Really have an itch to shoot some of these indoors, but I only shoot mid fortyish pounds. Thoughts????


----------



## FS560 (May 22, 2002)

Mine are 29" with about 1.5" hanging over. At 44# the 200 gr. points are much better than 150 grain. The arrows with 200 grain points shoot much better at 46.5#. I have not tried adding another 50 grain screw yet, although I suspect the 250 grain point may be absolutely necessary at 44# and maybe even at 46.5#.

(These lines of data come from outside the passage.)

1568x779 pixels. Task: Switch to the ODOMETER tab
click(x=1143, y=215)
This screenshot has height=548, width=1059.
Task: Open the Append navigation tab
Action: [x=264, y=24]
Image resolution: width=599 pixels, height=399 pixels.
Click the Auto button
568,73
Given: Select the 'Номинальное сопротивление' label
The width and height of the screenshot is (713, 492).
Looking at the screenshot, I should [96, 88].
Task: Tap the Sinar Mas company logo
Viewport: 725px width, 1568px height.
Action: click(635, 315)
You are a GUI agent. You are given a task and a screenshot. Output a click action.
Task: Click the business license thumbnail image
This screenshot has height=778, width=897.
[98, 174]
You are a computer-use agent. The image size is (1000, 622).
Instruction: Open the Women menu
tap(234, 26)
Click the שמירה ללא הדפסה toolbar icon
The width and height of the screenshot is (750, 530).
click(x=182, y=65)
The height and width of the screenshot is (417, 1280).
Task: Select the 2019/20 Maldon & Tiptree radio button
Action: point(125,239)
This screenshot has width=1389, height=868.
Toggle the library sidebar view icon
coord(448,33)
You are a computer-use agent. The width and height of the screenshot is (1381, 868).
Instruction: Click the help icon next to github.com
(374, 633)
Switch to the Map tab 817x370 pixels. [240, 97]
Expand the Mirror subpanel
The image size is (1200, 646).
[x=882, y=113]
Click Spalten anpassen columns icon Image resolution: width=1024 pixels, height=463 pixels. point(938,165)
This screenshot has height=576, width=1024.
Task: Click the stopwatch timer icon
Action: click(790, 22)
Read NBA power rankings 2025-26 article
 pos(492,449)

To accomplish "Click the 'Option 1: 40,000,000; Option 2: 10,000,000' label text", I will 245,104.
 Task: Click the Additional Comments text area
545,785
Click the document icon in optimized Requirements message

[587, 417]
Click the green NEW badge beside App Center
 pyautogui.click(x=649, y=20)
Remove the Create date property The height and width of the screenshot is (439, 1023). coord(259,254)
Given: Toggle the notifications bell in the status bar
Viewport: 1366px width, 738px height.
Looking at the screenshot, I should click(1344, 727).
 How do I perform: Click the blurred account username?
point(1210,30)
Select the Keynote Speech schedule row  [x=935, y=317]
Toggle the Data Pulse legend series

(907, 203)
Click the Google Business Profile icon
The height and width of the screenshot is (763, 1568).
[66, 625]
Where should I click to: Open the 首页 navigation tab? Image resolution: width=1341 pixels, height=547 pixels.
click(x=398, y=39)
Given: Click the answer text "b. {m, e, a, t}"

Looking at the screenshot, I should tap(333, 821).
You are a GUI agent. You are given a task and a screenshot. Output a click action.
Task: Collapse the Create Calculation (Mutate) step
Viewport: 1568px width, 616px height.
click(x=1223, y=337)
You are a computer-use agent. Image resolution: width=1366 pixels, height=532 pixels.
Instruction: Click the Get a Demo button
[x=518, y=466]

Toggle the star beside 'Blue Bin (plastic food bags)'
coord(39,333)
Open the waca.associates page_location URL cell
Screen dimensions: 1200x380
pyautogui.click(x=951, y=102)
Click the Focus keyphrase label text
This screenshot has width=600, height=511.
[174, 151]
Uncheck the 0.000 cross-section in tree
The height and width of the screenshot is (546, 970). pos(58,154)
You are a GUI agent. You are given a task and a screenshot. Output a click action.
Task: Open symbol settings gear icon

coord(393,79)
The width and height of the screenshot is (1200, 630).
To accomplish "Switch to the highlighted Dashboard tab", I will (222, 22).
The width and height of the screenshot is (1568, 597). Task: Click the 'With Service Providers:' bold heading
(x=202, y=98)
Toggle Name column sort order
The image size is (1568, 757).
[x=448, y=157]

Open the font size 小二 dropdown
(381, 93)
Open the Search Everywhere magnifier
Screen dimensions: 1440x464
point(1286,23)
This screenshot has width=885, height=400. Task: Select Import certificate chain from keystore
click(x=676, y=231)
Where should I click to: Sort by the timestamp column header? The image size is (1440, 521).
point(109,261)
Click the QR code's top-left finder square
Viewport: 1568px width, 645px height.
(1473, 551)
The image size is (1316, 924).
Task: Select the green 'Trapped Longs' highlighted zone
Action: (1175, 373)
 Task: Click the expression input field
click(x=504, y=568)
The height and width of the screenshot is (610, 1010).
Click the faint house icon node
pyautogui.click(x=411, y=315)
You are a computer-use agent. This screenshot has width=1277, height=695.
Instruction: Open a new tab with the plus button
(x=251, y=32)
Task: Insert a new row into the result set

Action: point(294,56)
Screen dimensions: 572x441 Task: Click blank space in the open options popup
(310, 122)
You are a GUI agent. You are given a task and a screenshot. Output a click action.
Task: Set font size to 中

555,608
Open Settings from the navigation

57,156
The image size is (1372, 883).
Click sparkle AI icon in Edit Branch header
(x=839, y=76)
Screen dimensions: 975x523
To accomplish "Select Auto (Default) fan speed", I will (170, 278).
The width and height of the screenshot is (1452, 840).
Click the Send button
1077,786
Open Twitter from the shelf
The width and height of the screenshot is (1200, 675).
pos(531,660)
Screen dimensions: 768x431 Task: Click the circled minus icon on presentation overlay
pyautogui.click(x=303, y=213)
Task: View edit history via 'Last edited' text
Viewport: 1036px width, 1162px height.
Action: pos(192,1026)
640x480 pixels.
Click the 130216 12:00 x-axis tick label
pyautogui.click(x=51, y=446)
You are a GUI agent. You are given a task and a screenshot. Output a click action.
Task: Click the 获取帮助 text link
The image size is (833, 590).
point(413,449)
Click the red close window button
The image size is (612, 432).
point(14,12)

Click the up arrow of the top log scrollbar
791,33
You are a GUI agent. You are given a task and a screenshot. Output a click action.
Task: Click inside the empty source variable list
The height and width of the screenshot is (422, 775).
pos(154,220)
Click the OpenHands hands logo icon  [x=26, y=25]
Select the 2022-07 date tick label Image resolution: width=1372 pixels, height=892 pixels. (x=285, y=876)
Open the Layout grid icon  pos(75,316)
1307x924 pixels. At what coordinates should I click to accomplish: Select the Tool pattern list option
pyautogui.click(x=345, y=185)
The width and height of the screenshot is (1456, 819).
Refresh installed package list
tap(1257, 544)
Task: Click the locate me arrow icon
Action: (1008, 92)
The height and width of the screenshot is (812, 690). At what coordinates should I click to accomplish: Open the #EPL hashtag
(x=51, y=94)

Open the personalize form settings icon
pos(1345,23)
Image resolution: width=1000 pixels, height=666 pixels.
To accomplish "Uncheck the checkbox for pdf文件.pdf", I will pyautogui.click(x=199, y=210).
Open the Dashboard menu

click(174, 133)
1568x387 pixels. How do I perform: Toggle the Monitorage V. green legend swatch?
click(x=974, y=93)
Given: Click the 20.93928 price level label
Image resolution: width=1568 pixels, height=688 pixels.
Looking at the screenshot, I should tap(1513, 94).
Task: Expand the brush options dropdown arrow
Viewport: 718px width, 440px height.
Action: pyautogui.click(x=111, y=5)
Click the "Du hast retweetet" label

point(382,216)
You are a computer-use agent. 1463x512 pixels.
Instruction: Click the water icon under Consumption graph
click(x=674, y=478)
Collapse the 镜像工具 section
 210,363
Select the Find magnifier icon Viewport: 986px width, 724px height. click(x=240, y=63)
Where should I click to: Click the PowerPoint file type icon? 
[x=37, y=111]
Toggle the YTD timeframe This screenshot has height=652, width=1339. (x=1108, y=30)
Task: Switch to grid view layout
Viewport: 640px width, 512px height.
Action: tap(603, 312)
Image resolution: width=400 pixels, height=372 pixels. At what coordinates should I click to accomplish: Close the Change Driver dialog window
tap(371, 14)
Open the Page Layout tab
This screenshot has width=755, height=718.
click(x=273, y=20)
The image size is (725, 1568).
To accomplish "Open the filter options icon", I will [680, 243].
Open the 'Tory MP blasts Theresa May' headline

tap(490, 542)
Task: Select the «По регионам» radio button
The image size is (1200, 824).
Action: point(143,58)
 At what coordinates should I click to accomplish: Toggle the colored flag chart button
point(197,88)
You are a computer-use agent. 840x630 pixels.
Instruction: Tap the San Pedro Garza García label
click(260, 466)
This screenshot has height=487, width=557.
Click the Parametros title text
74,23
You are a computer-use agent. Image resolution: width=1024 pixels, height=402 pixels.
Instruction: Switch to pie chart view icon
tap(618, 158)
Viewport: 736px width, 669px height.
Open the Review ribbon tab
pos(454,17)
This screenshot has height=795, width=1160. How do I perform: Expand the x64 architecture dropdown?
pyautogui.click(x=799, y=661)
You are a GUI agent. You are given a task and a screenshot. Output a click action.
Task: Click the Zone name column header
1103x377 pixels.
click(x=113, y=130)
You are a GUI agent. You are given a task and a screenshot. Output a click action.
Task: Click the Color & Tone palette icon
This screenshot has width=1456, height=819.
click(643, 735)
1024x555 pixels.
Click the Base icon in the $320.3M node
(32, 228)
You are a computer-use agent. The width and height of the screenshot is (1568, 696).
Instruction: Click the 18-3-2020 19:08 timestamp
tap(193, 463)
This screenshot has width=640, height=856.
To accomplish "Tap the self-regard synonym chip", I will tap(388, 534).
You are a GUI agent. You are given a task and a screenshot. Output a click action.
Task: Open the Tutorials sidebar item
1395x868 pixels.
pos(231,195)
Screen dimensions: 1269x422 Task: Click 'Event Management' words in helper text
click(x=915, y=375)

However, Fatboy 500 shafts at 28.5" with the same 3" feathers and 100 grain points do shoot and tune somewhat good, even though a Fatboy will fit inside a Full Bore.


----------



## hoyt_shooter55 (Jan 21, 2010)

Don't know if poundage was the issue, but I switched after two rounds with the full bores, just couldn't get them to shoot.


----------



## Kade (Jan 11, 2011)

Then get them and let them eat. There are thousands of people shooting 2314/15s around the world at roughly the same lbs or from a recurve. Full Bores spine is in between the two. 




Sent from my iPhone using Tapatalk


----------



## Hammer X (May 20, 2008)

Shooting mine at 59lbs with 27.5 dl, 250gr points, 31inches carbon to carbon, G nock. They are MONEY!!


----------



## Unclegus (May 27, 2003)

thanks Mr. Quarles. That's the answer I was looking for. I know a lot of people I shoot with didn't like them at all and went back to what they were using before.......Right, Cool Whip?


----------



## Unclegus (May 27, 2003)

Jim, are you shooting G nocks or something else. I think I'm more concerned about the small nocks in these big shafts than I am the stiffness and point selection


----------



## hoyt_shooter55 (Jan 21, 2010)

Thats right ol' buddy!


----------



## hoyt_shooter55 (Jan 21, 2010)

If you do get some though, I have a dz. pro points you can have


----------



## Hoyt_em (Feb 18, 2007)

I'm at 55#, 30", 200 gn...I shot a buddies at that set up last year, and they were great. I will be having my wife mess around with them at 44-45# just to see how they go.


----------



## FS560 (May 22, 2002)

I am using G nocks and have some bushings for microlite nocks but have not tried them, yet. The arrows should act stiffer.


----------



## Unclegus (May 27, 2003)

Been shooting the microlites in 2512's. They snap on the string ok, but then when they're on the string, there seems to be a lot of play in the nock groove. I'm thinking of trying a thicker serving, but then the nocks might snap on too tight. I think tha might be the project for this weekend.


----------



## fmoss3 (Apr 20, 2003)

unclegus;
I'm trying them now......useing super nocks and 250grs @ 51#.....I am beginning to think that these carbons are to critical for a fingers shooter. If you are shooting a release OK
Frank


----------



## Unclegus (May 27, 2003)

Mine came today. I'll get to put them together this weekend. The way my 2512's are shooting, I have no clue why I even want to fool with them. Just can't leave things alone.....My health is better now than it's been in over ten years. Hell, I might pick up a tab and put one of my Barneys together again.......


----------



## HADS DAD (May 11, 2004)

Unclegus said:


> Mine came today. I'll get to put them together this weekend. The way my 2512's are shooting, I have no clue why I even want to fool with them. Just can't leave things alone.....My health is better now than it's been in over ten years. Hell, I might pick up a tab and put one of my Barneys together again.......


2512's all the way !!!!!!


----------